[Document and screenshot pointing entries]
──────────
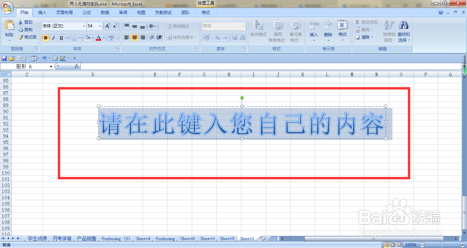Toggle bold formatting on selected text
467x248 pixels.
pos(45,38)
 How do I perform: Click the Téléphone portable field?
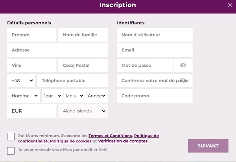point(72,81)
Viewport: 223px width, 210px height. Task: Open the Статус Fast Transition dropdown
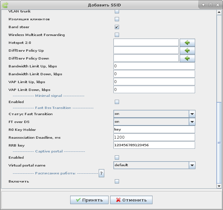(x=192, y=114)

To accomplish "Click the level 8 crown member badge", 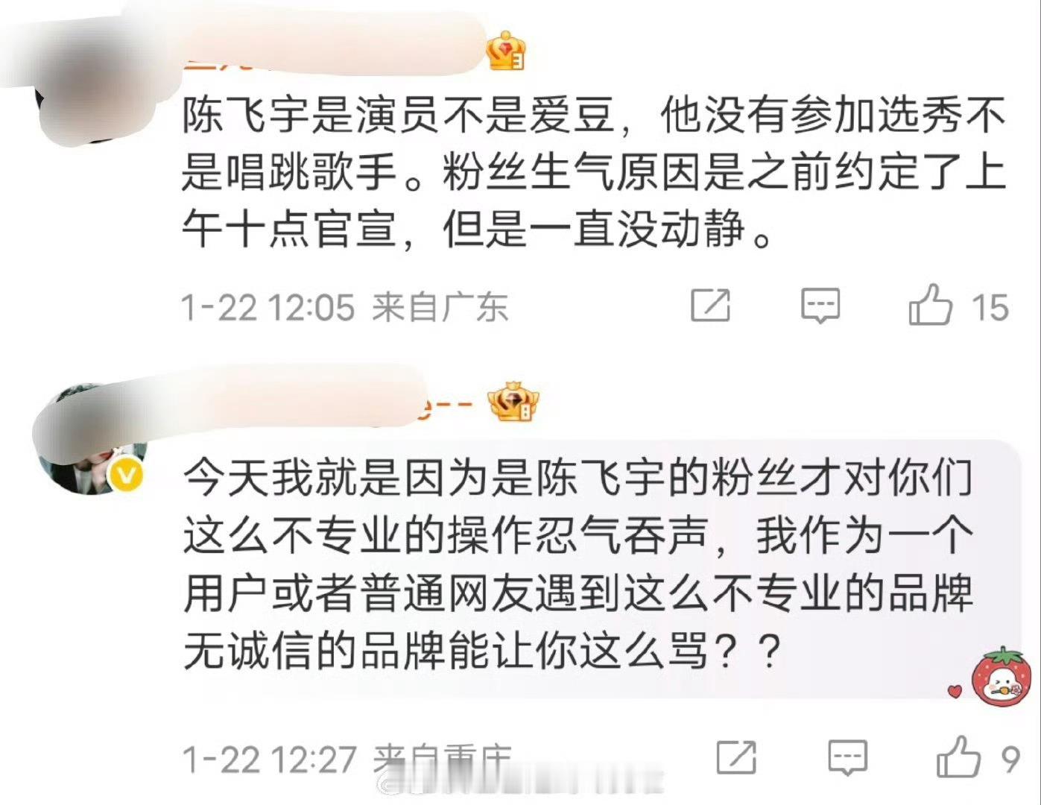I will [x=514, y=402].

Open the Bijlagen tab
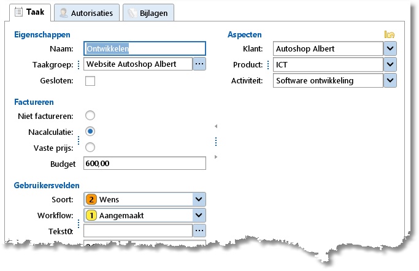pos(148,13)
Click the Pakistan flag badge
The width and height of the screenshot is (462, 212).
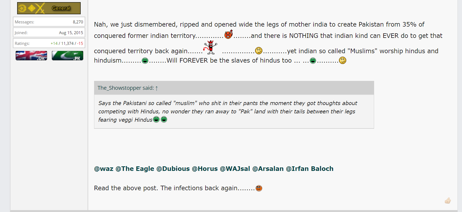(68, 56)
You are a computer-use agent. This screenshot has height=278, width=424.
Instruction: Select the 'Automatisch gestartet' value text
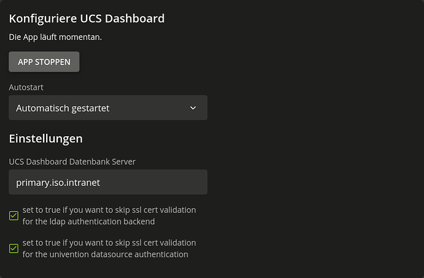[63, 108]
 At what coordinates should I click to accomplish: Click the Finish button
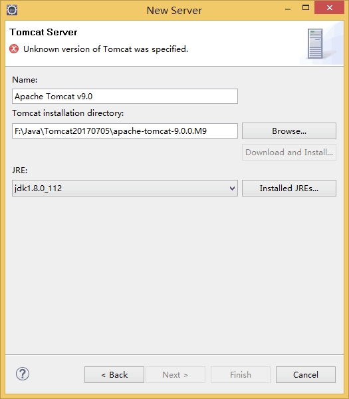(x=240, y=374)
──────────
**TASK OBJECTIVE:**
Find each line in the records that contains the word "Open" and copy those lines.

**SOLVED PROBLEM:**
Viewport: 223px width, 210px height. Task: Open the Статус Fast Transition dropdown
Open the Bijlagen tab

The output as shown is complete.